Budget Negotiations Threaten D.C. Needle-Exchange Programs

After Republicans took back the House in November, I predicted three ways in which the new majority would try to interfere with the District, based largely on what Republican majorities did in the 1990s: prohibiting local funding for abortion services and needle-exchange programs, and bringing back a school-voucher system. This weekend, Republicans were able to secure two of these goals as rider amendments to the budget deal that avoided a shutdown late Friday night. The third is still on the table.
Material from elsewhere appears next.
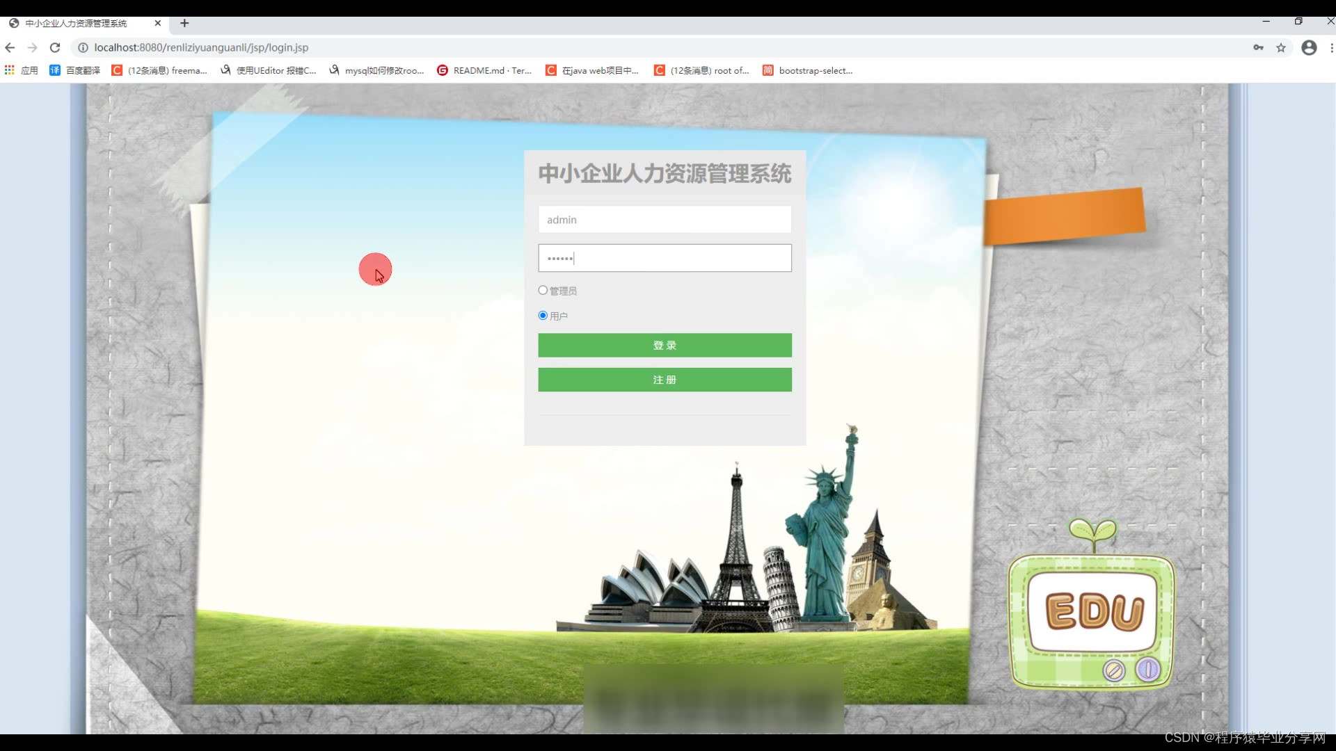Screen dimensions: 1336x751
Task: Click the site information icon
Action: [83, 47]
The GOP won reinstatement of the Hyde Amendment in D.C. -- previously in effect from 1995 to 2009 -- which prevents local D.C. funds from paying for abortions for poor women on Medicaid. Second, Republicans got their prized school-voucher program; the GOP under Newt Gingrich introduced the program in 1996, and it remained until Obama and Democrats ended it in 2009.

The remaining battle involves cutting funding to D.C. for needle-exchange programs that prevent the spread of HIV/AIDS. D.C. leads the nation in HIV infection rate with an estimated 1 in 20 residents living with HIV or AIDS -- an official epidemic. In 1998, Republicans in Congress banned D.C. from putting local funds toward needle exchanges, even thought dirty needles accounted for 37 percent of infections. Congress lifted that ban in 2007. According to the CDC, needle exchanges prevent HIV infection at a cost of $4000 to $12,000 per person/family while a lifetime of medical costs for someone who is HIV positive totals a whopping $619,000. Moreover, with the city's leading provider of clean syringes having closed its doors due to financial hardship in February, ending public funding would immediately put intravenous drug users at a higher risk of infection. The budget passed by House Republicans in February included a rider prohibiting local funding for needle exchanges, and initial reports this weekend said the fate of these programs was undetermined.

It’s a matter of autonomy, of being able to care for your citizens, and of keeping medical costs under control. If Republicans get these three policy riders in the budget deal this week, they’ll be free to move on to medical marijuana, marriage equality, and safe gun laws during the impending debt-ceiling negotiations.